Est-il encore utile de vous parler de Martine Desmet, quasi inconnue de "Monsieur tout le Monde" il y a à peine trois ans.

Elle est devenue actuellement un "personnage public" et peut être même le jockey le mieux connu de tous ceux qui chaque semaine, rentre un bulletin de tiercé ou de quarté.
La grande Presse quotidienne lui a réservé une page entière et tout un reportage de l'hebdomadaire Le Soir Illustré. La télévision n'a pas hésité à lui consacrer un quart d'heure (et réflexion personnelle, c'est certes là un événement Unique, quand on pense au peu d'attention que notre Télévision Nationale manifeste à la grande masse des individus intéressés par le cheval et tout ce qui y touche).

Chacun a maintenant l'impression de connaître Martine comme une amie de longue date.
Normal, nous direz-vous, car Martine Desmet fut la première femme belge à recevoir une licence de Jockey professionnel.
Et plus normal encore, nous dirons-nous, car une femme qui sort un peu de l'ordinaire quotidien et des entiers battus, attire toujours sur elle une certaine publicité.

Tout cela est bien vrai, mais croyez-vous que l'énorme publicité et la grande popularité dont jouit aujourd'hui Martine Desmet auprès de tous ceux qui de près ou de loin s'intéressent aux courses serait encore ce qu'elle est actuellement, si elle n'avait pas obtenu des résultats très extraordinaires dès le début.

Oui, on peut réellement parler de résultats probants, quand on constate que cette année, Martine sera en septième position des jockeys belges qui sont 120 et qu'avec un total de 45 victoires, elle a largement dépassé son score de l'an dernier, celui de sa première année de jockey professionnel.

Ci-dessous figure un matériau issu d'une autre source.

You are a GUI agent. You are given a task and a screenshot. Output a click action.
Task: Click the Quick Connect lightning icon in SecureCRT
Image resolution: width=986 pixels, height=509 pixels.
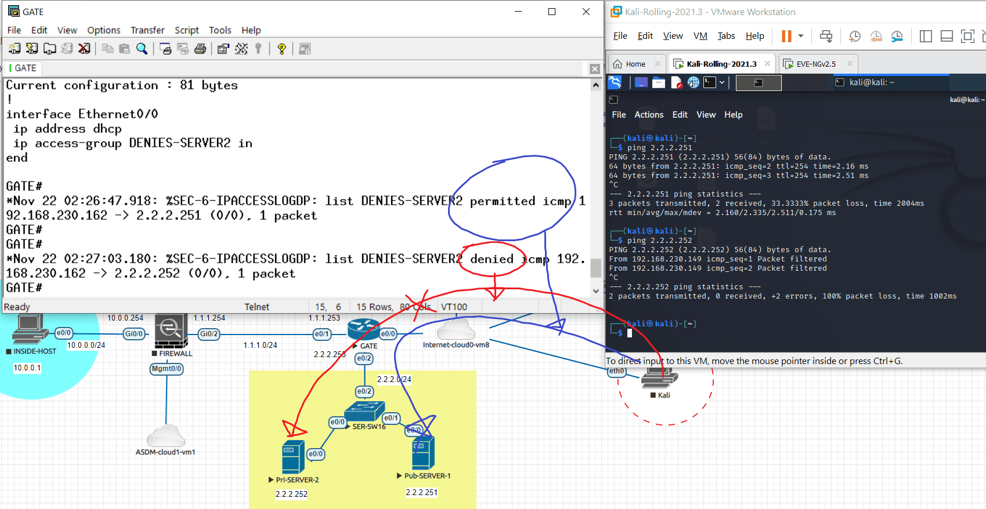(32, 49)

Nous ne reprendrons pas ici le récit de toutes les péripéties rencontrées pour l'obtention de la licence dont nos amis de Tiercé Magazine, reprennent en détail ce que nous avons déjà écrit avant.
La répétition pouvant engendrer l'ennui, jai crû bon de ne pas tomber dans le piège. danger

Et c'est Turf Magazine, qui pose à Martine la question:
au début de la saison passée, vous avez commencé à monter avec les Freddy Barrix, Tommy Young et autre Gilbert Muyldermans, cela ne vous a t'il pas causé des problèmes de cohabitation et d'intégration dans le milieu?
Martine: j'avais l'avantage d'être déjà connue dans le monde des courses, vu que je montais en amateur depuis longtemps, mais j'avous que ce ne fût pas toujours rose au début.
Pendant quelques temps, on m'a regardé un peu "de travers", et certains n'ont pas toujours accepté ma présence de gaieté de coeur.

Actuellement, je n'ai plus de problemes et j'ai été complètement adoptée. Ce qui d'ailleurs ne surprend personne.
En effet, Martine n'était pas là pour jouer à la suffragette, ni pour se faire remarquer ou faire parler d'elle, mais surtout et uniquement pour exercer le métier qu'elle avait pû enfin choisir librement ! Et surtout pour l'exercer du mieux qu'elle pouvait. Et l'on s'est très vite rendu compte qu'en plus du courage, elle possédait aussi du talent et une énorme volonté de réussir.
Celà, tous les jockeys l'ont vite compris et tous les problèmes se sont automatiquement dissipés, et très normalement Martine a sû se faire une place au soleil !

Mais, dans le beau quarté du 19 novembre 1981, l'un des derniers de l'année, Martine montait ce bon Dominusn° 4, un cheval qu'elle aime beaucoup, comme elle nous le dit elle-même:
Martine: il ne m'a jamais déçu, c'est un très bon cheval. Cette année, nous avons gagné et après terminé deuxième d'un très beau Tiercé à Ostende et nous avons gagné en Septembre le Grand Prix Baillet - Latour à Groenendael.
C'est un très bon cheval et je ne le dirai jamais assez. Courageux et volontaire. Il l'a encore prouvé la dernière fois dans le Tiercé Prix du Roy de Blicquy à Sterrebeek, quand le très bon Royal Dartnous remontait sur le fil pour la deuxième place.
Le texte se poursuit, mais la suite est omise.